**BRIEF:**
Please copy out the full passage on skepticism about Orthogonality, word for word.

"I'm skeptical of Orthogonal..."

I'm skeptical of Orthogonality. My basic concern is that it can be interpreted as true-but-useless for purposes of defending it, and useful-but-implausible when trying to get it to do some work for you, and that the user of the idea may not notice the switch-a-roo. Consider the following statements: there are arbitrarily powerful cognitive agents

which have circular preferences,
with the goal of paperclip maximization,
with the goal of phlogiston maximization,
which are not relfective,
with values aligned with humanity.

Rehearsing the arguments for Orthogonality and then evaluating these questions, I find my mind gets very slippery.

**EXCERPTED DATA:**
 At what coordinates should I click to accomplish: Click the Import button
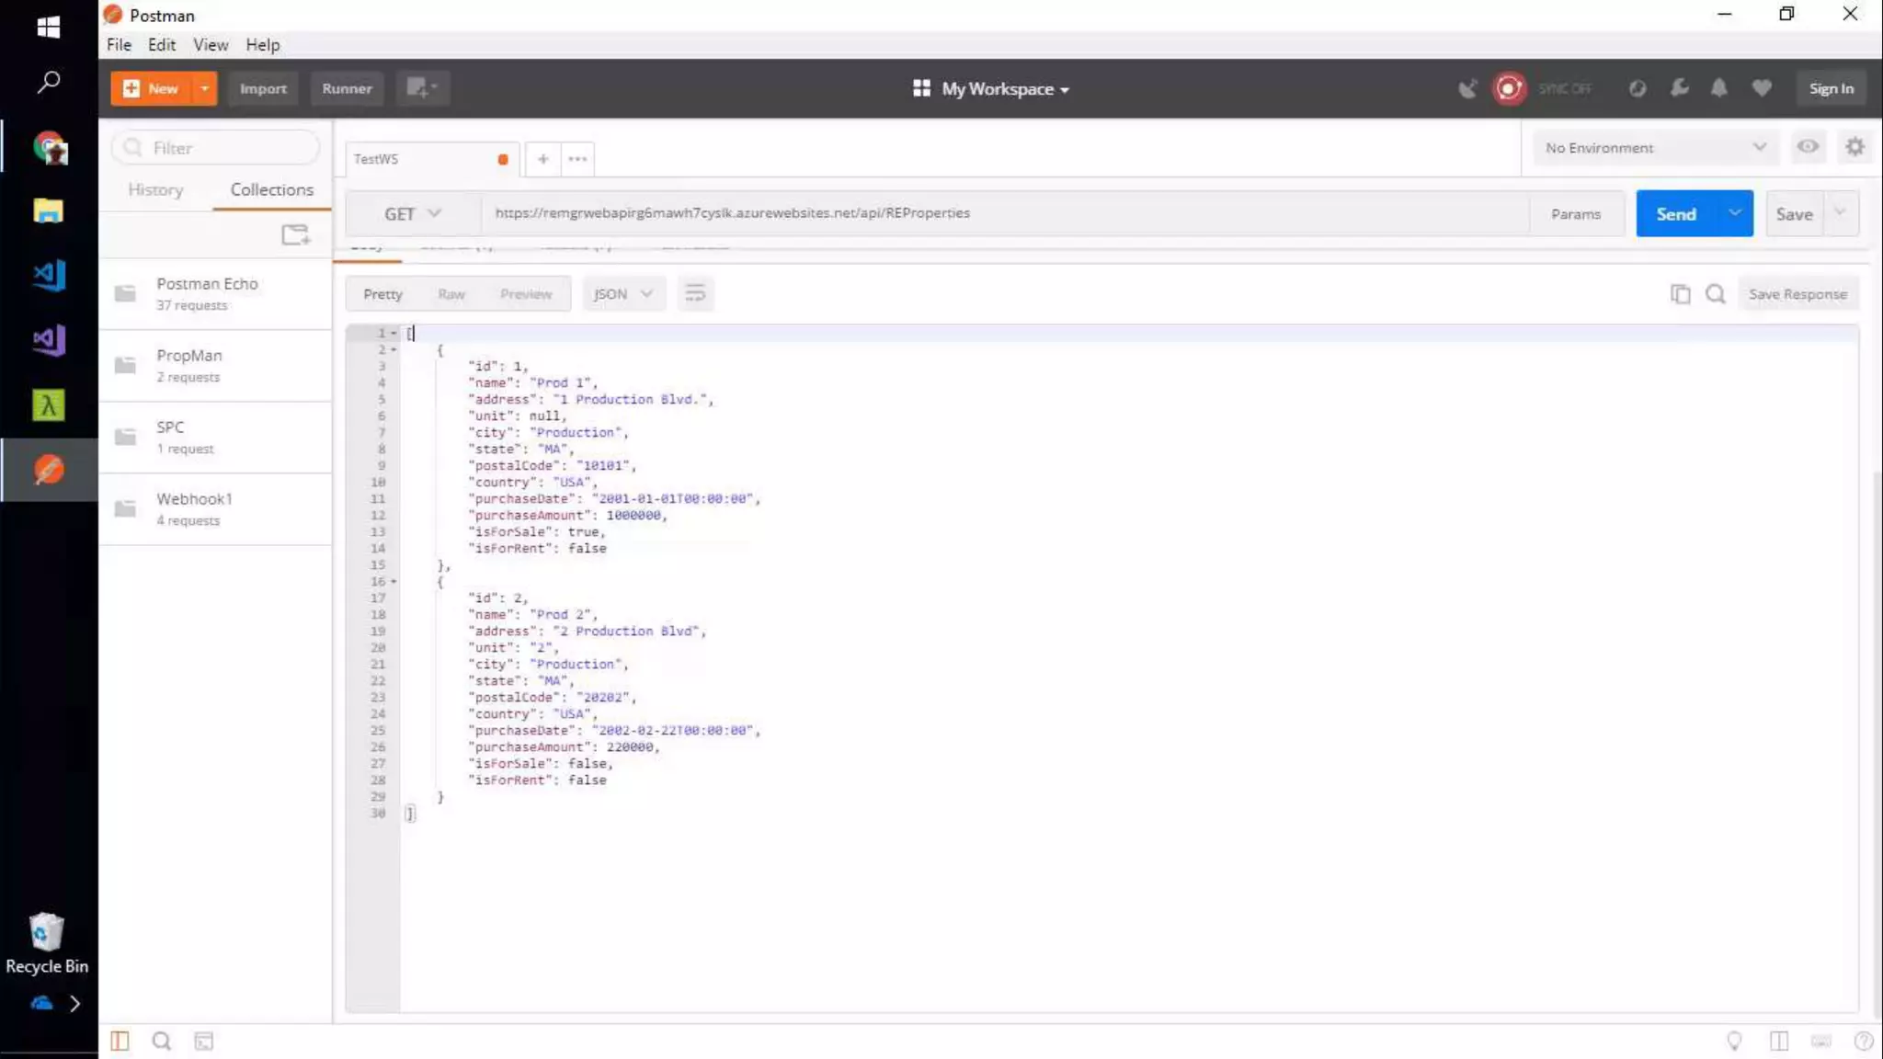(x=263, y=88)

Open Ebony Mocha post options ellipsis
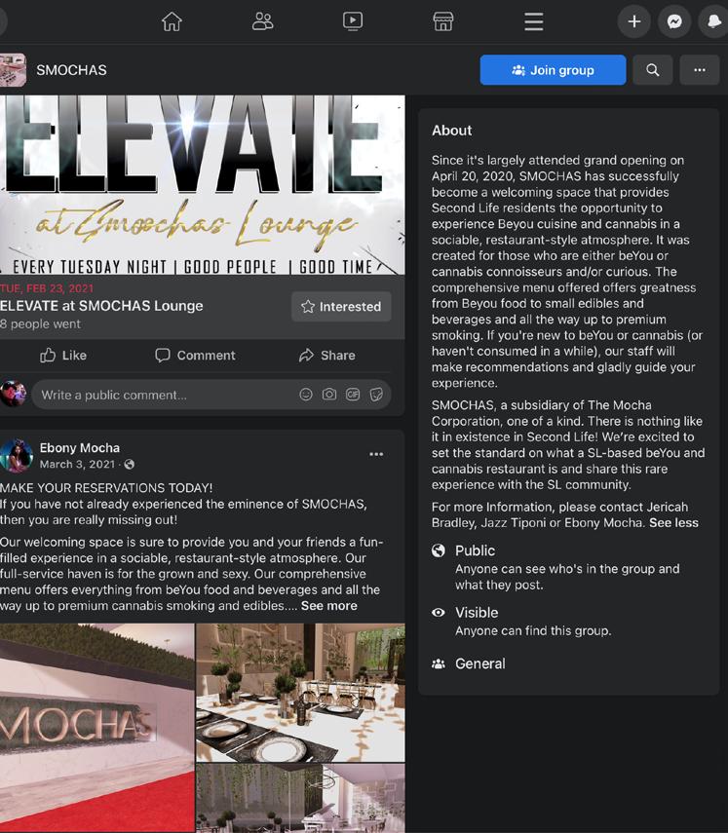tap(376, 454)
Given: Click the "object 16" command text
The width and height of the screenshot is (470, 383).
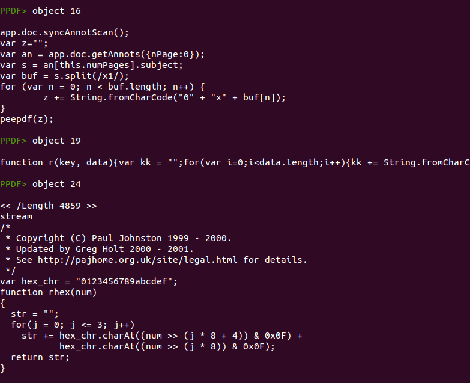Looking at the screenshot, I should pyautogui.click(x=56, y=11).

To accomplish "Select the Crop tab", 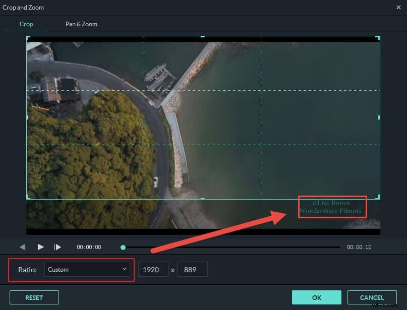I will (x=26, y=24).
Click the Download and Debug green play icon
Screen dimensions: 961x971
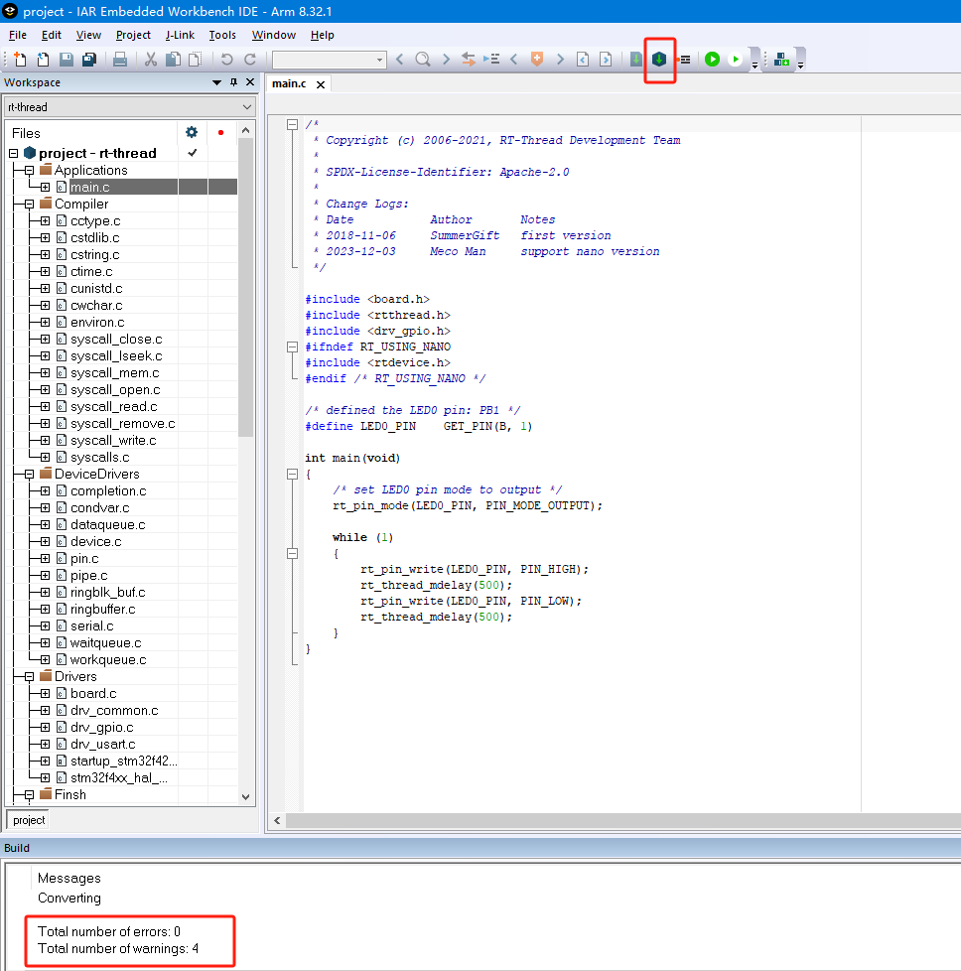[712, 60]
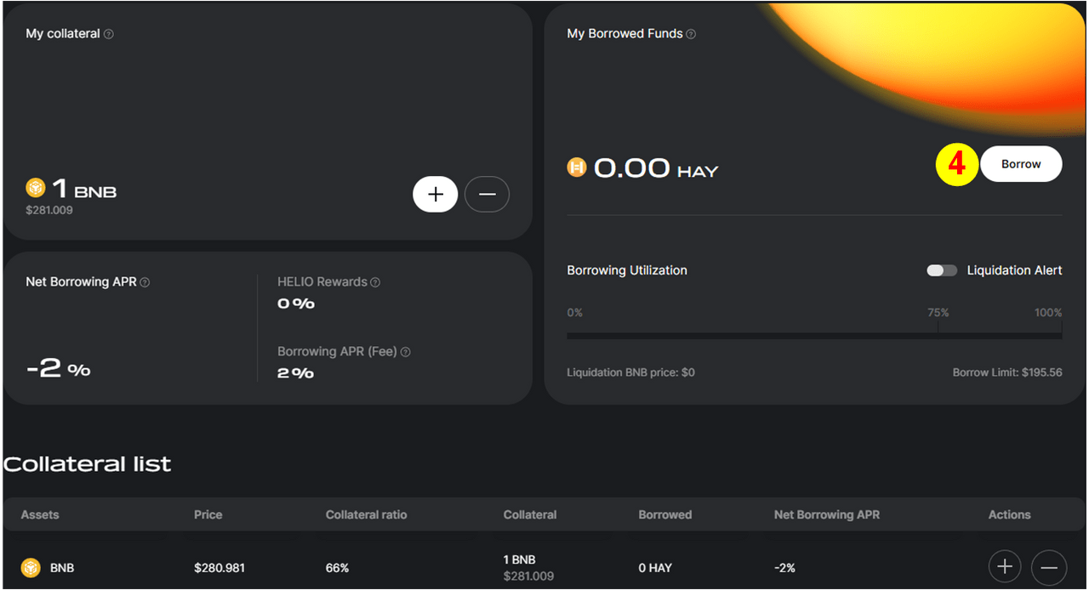
Task: Click the plus icon in BNB row actions
Action: 1005,567
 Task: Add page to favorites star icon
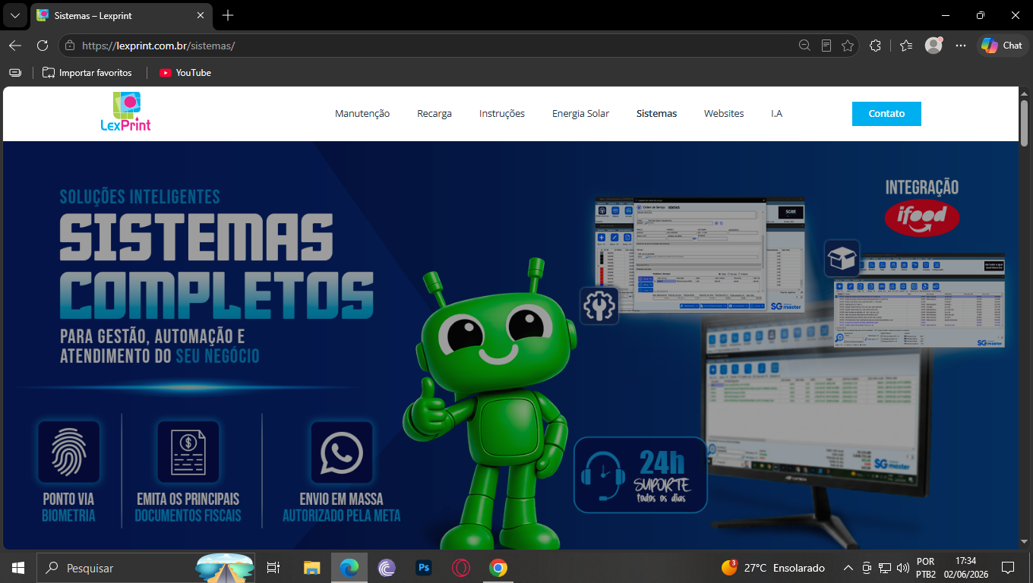[x=848, y=46]
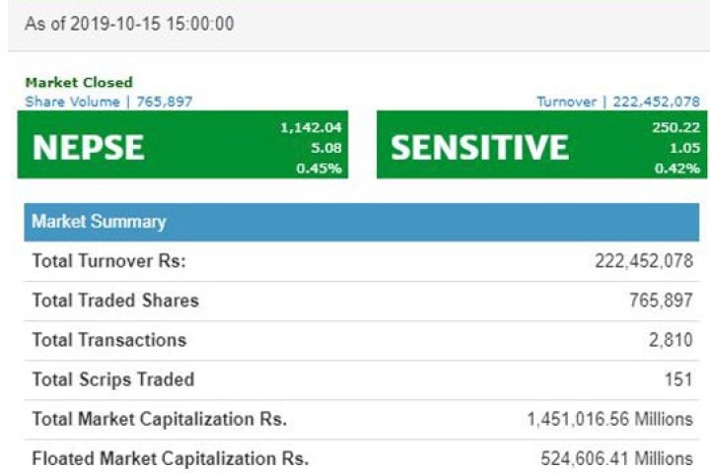Select the Total Market Capitalization Rs. label
Image resolution: width=710 pixels, height=473 pixels.
pyautogui.click(x=160, y=419)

**RESPONSE TO THE TASK:**
"I'm skeptical of Orthogonal..."

I'm skeptical of Orthogonality. My basic concern is that it can be interpreted as true-but-useless for purposes of defending it, and useful-but-implausible when trying to get it to do some work for you, and that the user of the idea may not notice the switch-a-roo. Consider the following statements: there are arbitrarily powerful cognitive agents

which have circular preferences,
with the goal of paperclip maximization,
with the goal of phlogiston maximization,
which are not relfective,
with values aligned with humanity.

Rehearsing the arguments for Orthogonality and then evaluating these questions, I find my mind gets very slippery.